Pausas activas y ritmo equilibrado

Estar sentados por mucho tiempo puede agotar nuestro cuerpo tanto como el esfuerzo físico. Incorporar pausas estratégicas es fundamental para un bienestar general sostenible.

Person doing light stretches at their home office desk
En el trabajo o casa

Rompiendo la estática

La concentración en la laptop hace que adoptemos posturas rígidas. El cuello se adelanta y los hombros se encogen.

La pausa: Cada 45 a 60 minutos, aléjate de la pantalla. Levántate, sirve un vaso de agua, estira los brazos hacia arriba como si quisieras tocar el techo y respira profundo. Un quiebre de apenas 3 minutos devuelve la ligereza.

A person taking a relaxed break on a city bench
Durante traslados

El respiro en la ciudad

El tráfico urbano, ya sea manejando o en transporte público, genera una tensión inconsciente por la atención constante y el espacio reducido.

La pausa: Al llegar a tu destino, antes de entrar corriendo a la oficina o a tu casa, toma una pausa de transición. Relaja las manos, haz círculos suaves con los hombros hacia atrás y camina los últimos metros a paso relajado.

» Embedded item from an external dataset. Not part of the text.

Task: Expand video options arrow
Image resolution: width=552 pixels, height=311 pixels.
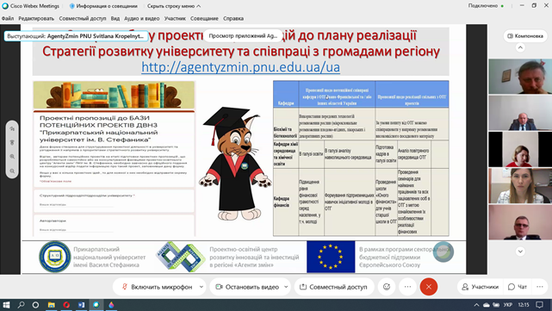Action: pos(286,287)
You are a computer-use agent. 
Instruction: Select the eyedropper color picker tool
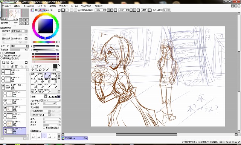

Preguntas comunes sobre el descanso activo

¿Cuánto tiempo necesito para una pausa activa?
La efectividad no radica en la duración, sino en la frecuencia. Pausas de 2 a 5 minutos son suficientes para cambiar de posición, mejorar la circulación superficial y relajar la postura.
¿Tengo que hacer rutinas de ejercicio?
No. Las pausas activas promueven la "actividad ligera". Caminar hasta la cocina, regar una planta, o simplemente pararse y mover suavemente el torso cumplen la función de soltar el cuerpo.
Trabajo en una oficina compartida, ¿cómo lo hago sin interrumpir?
Puedes hacer ajustes muy discretos. Levantarte para botar un papel, estirar las piernas debajo del escritorio, o hacer suaves rotaciones de tobillos. La meta principal es no quedarse en la misma posición por horas.